Material for this task -

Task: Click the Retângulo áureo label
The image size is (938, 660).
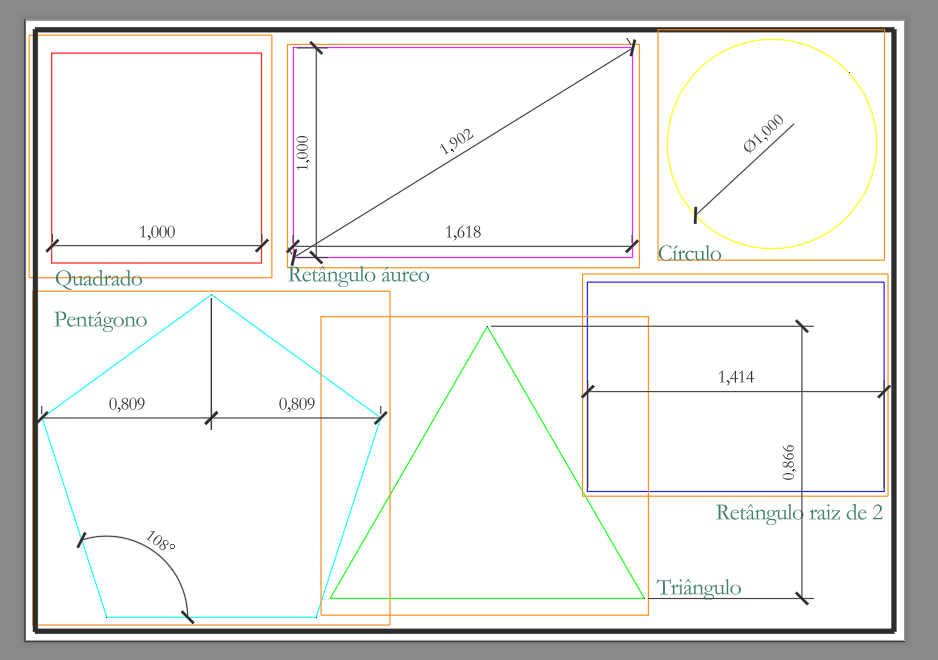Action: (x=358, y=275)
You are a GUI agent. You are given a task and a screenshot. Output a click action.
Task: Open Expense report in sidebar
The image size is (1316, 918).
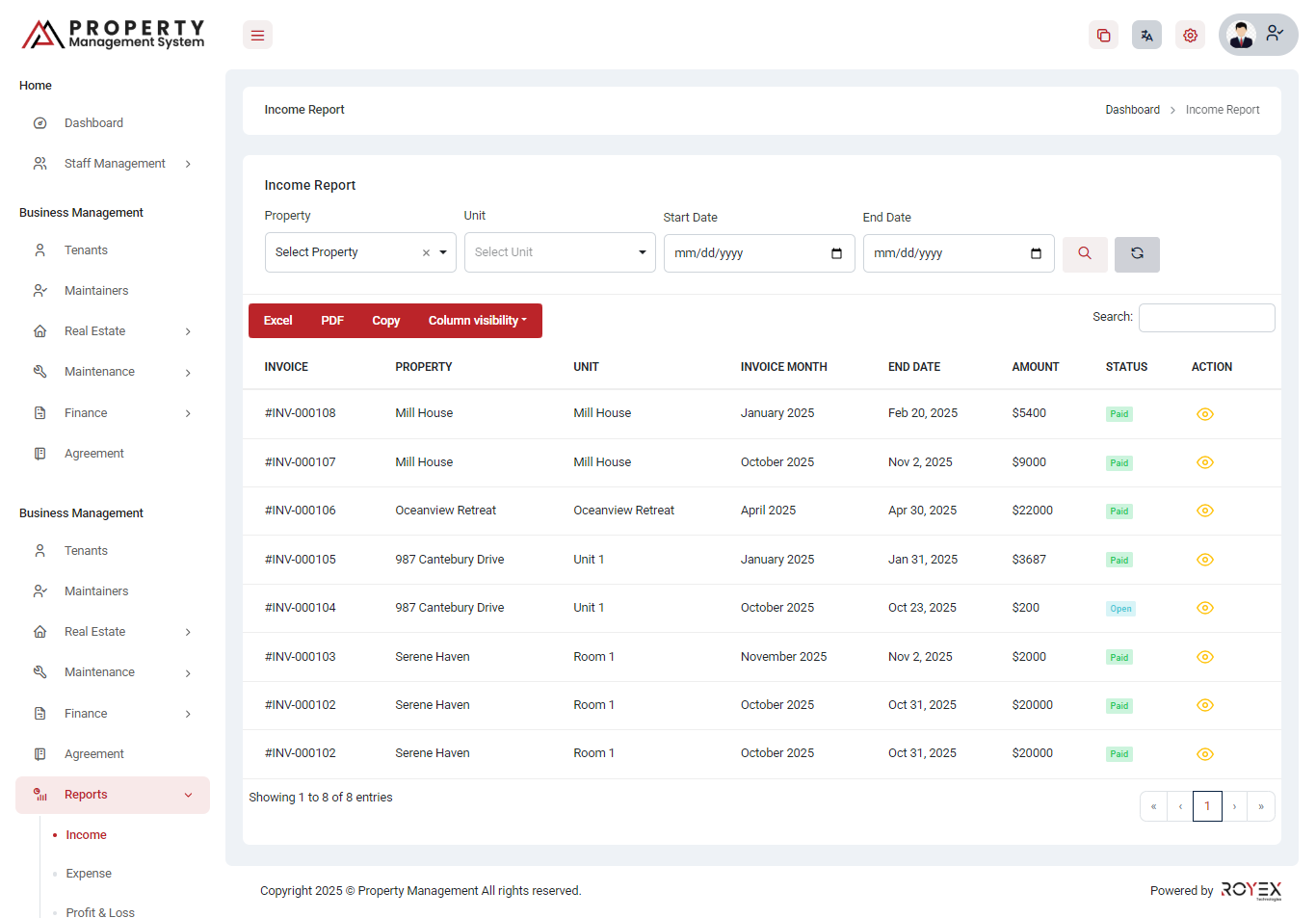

How to complete this task -
Retype each of the entries above exactly as it appears, with no pictures.

Response to the exercise -
Task: Click the Retângulo áureo label
The image size is (938, 660).
Action: (x=358, y=275)
You are a GUI agent. You are given a task and a screenshot. Output a click action.
Task: Open Expense report in sidebar
The image size is (1316, 918).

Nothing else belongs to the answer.